Wikipedia defines crowdsourcing as:
The act of taking a task traditionally performed by an employee or contractor, and outsourcing it to an undefined, generally large group of people, in the form of an open call. For example, the public may be invited to develop a new technology, carry out a design task, refine an algorithm or help capture, systematize or analyze large amounts of data.
Although it has had some success I wonder can it work for developing large, complex applications like many of the financial applications I work on for a living. I can see it working for fairly generic applications (e.g. many webapps), but complexity takes a lot of managing. Many of the finance companies would also be reluctant to make requirements publicly available, exposing their intellectual property to their competitors.
However, a large chunk of any application is plumbing code. This article on crowdsourcing demonstrates how one company opened up about half of an application to crowdsourcing and is committed to do th rest of the integration work:
In Baltimore-based Constellation Energy's case, the $19.3 billion energy company didn't stage a completely open call; rather, it worked with TopCoder , a Connecticut-based company that stages regular coding competitions, ranks developers who compete and then makes this talent available to businesses that need systems built, also through a competition-based model. TopCoder currently has about 130,000 members from more than 200 countries.
A TopCoder project manager assessed the needs of Constellation Energy's commodities group, broke up the system design into dozens of small components and released about half of those component requirements to member developers, who could send in their best coding effort. (Constellation decided to build some of the components in-house.)

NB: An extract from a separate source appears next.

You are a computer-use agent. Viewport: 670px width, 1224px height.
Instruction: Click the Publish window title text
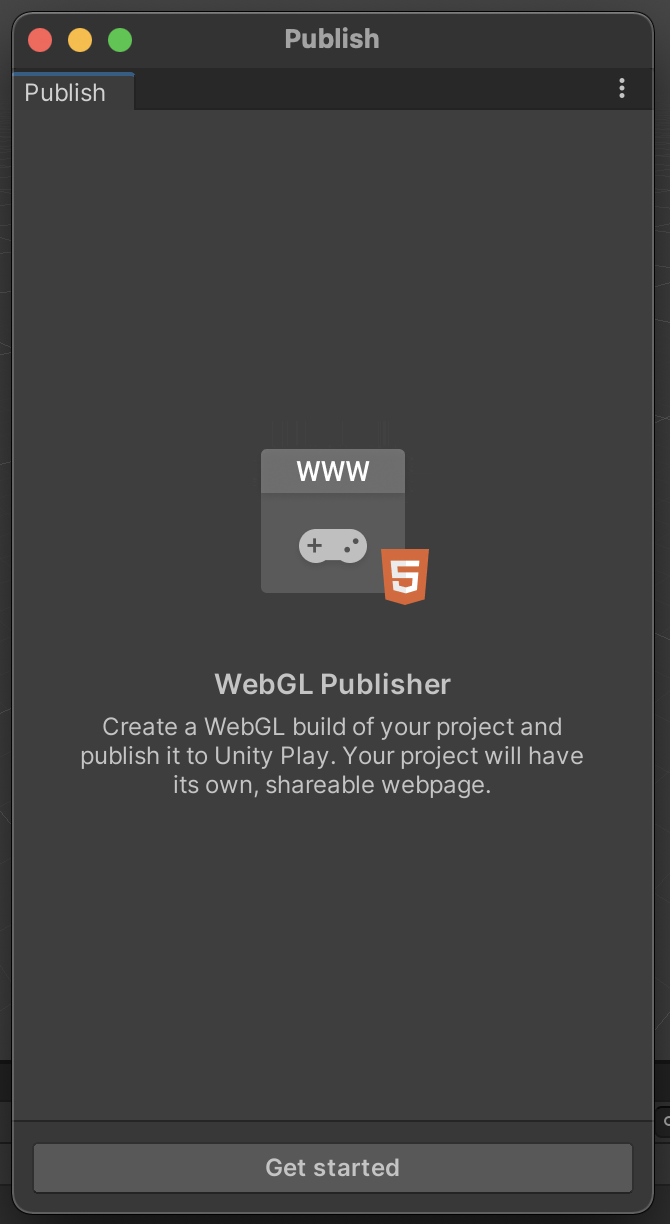332,39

Submissions -- which continue to roll in -- are rated using a standardized scorecard, and winners are rewarded anywhere from $500 to close to $2,000. When all the components are complete, TopCoder will work with Constellation to integrate them into a functional system.
It will be interesting to see how this project turns out.
I had a client a couple of years ago that was not happy with the quality of code coming back from an outsourcing vendor and had the idea that he would set up a team in NY to integrate (and fix!) code coming back from this vendor, but I don't see why this integration team couldn't integrate the best code from a few competing vendors!